Kein Urlaub beantragt, Ansprüche weg? Von wegen!
So lässt es das EU-Recht nicht zu, dass ein Arbeitnehmer die ihm zustehenden Urlaubstage automatisch schon allein deshalb verliert, weil er vor Beendigung des Arbeitsverhältnisses (oder im Bezugszeitraum) keinen Urlaub beantragt hat. Dasselbe gilt für seinen Anspruch auf eine finanzielle Vergütung für den nicht genommenen Urlaub.
Diese Ansprüche könnten nur "untergehen", wenn der Arbeitnehmer vom Arbeitgeber zum Beispiel "durch angemessene Aufklärung tatsächlich in die Lage versetzt wurde, die fraglichen Urlaubstage rechtzeitig zu nehmen". Dies müsse der Arbeitgeber beweisen, da der Arbeitnehmer die schwächere Partei des Arbeitsverhältnisses darstellt.

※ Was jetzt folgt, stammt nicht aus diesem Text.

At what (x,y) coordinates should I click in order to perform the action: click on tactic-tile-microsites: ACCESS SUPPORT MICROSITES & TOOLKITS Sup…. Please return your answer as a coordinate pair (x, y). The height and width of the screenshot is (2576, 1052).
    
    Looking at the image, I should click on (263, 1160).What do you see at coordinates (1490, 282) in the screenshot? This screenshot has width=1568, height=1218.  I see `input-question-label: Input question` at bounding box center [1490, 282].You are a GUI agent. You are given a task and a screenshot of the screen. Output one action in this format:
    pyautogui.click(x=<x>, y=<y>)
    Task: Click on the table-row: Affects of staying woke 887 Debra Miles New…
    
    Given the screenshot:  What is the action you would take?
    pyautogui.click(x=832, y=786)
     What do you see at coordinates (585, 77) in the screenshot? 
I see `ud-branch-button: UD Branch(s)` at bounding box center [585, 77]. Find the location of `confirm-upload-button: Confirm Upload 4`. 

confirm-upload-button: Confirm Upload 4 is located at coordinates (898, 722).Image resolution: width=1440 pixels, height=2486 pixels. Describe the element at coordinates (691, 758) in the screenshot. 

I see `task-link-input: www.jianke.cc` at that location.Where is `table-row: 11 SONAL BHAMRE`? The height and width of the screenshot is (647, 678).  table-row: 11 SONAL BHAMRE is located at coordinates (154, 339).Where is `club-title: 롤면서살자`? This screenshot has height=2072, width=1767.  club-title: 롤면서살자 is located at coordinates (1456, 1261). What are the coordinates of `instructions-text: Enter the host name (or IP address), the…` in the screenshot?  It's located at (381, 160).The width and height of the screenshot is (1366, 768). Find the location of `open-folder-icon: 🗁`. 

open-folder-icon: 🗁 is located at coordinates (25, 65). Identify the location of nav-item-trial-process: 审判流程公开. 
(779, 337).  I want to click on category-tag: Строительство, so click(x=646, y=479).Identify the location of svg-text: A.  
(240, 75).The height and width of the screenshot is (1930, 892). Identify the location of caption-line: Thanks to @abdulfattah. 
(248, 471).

Verzichtet der Arbeitnehmer freiwillig, muss der Arbeitgeber den Jahresurlaub nicht auszahlen
Schafft es der Arbeitgeber indes zu beweisen, dass der Arbeitnehmer "aus freien Stücken und in voller Kenntnis der Sachlage" darauf verzichtet hat, seinen bezahlten Jahresurlaub zu nehmen, steht das EU-Recht dem Verlust des Urlaubsanspruchs und – bei Beendigung des Arbeitsverhältnisses – auch dem Wegfall der finanziellen Vergütung für den nicht genommenen bezahlten Jahresurlaub nicht entgegen.
Voraussetzung ist, dass der Beschäftigte zuvor "in die Lage versetzt worden war, seinen Urlaubsanspruch tatsächlich wahrzunehmen". Denn: "Jede Auslegung der fraglichen Unionsvorschriften, die den Arbeitnehmer dazu veranlassen könnte, aus freien Stücken ... keinen
bezahlten Jahresurlaub zu nehmen, um seine Vergütung bei Beendigung des Arbeitsverhältnisses zu erhöhen, wäre nämlich mit den durch die Schaffung des Rechts auf bezahlten Jahresurlaub verfolgten Zielen unvereinbar." Diese bestünden unter anderem darin zu gewährleisten, dass der Arbeitnehmer zum wirksamen Schutz seiner Sicherheit und seiner Gesundheit über eine tatsächliche Ruhezeit verfügt.
Der Gerichtshof stellt weiter fest, dass die vorstehenden Grundsätze unabhängig davon gelten, ob es sich um einen öffentlichen Arbeitgeber (wie das Land Berlin) oder einen privaten Arbeitgeber (wie die Max-Planck-Gesellschaft) handelt.